§ **Task to carry out**:
Every line in the records below between the one holding "Instruction: Open the Document menu" and the one holding "Select the blue", inclusive, is to be set down exactly; all other lines are to be left out.

[Stored data]
....................
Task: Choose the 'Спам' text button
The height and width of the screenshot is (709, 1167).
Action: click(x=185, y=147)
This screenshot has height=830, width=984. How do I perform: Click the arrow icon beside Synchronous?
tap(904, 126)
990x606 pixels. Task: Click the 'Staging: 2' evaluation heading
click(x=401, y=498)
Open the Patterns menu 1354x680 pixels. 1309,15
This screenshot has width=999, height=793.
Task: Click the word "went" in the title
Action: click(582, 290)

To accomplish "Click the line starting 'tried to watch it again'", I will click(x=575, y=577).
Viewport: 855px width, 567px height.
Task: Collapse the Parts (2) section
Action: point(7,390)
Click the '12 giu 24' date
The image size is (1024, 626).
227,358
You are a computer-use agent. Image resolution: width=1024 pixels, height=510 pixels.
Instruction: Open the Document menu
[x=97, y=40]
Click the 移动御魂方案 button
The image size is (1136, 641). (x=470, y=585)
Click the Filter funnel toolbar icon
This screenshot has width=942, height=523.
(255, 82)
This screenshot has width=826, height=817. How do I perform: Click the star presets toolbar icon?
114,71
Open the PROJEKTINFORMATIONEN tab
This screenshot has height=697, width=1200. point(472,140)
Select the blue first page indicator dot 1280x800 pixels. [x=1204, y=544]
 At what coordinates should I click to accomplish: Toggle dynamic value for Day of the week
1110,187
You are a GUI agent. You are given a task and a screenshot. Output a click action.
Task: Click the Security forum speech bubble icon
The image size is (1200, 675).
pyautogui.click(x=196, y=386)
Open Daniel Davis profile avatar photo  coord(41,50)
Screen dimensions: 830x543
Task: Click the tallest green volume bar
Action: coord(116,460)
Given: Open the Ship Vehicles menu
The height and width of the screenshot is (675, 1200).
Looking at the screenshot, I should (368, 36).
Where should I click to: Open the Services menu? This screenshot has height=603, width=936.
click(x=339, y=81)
....................
§ **Output below**:
Instruction: Open the Document menu
[x=97, y=40]
Click the 移动御魂方案 button
The image size is (1136, 641). (x=470, y=585)
Click the Filter funnel toolbar icon
This screenshot has width=942, height=523.
(255, 82)
This screenshot has width=826, height=817. How do I perform: Click the star presets toolbar icon?
114,71
Open the PROJEKTINFORMATIONEN tab
This screenshot has height=697, width=1200. point(472,140)
Select the blue first page indicator dot 1280x800 pixels. [x=1204, y=544]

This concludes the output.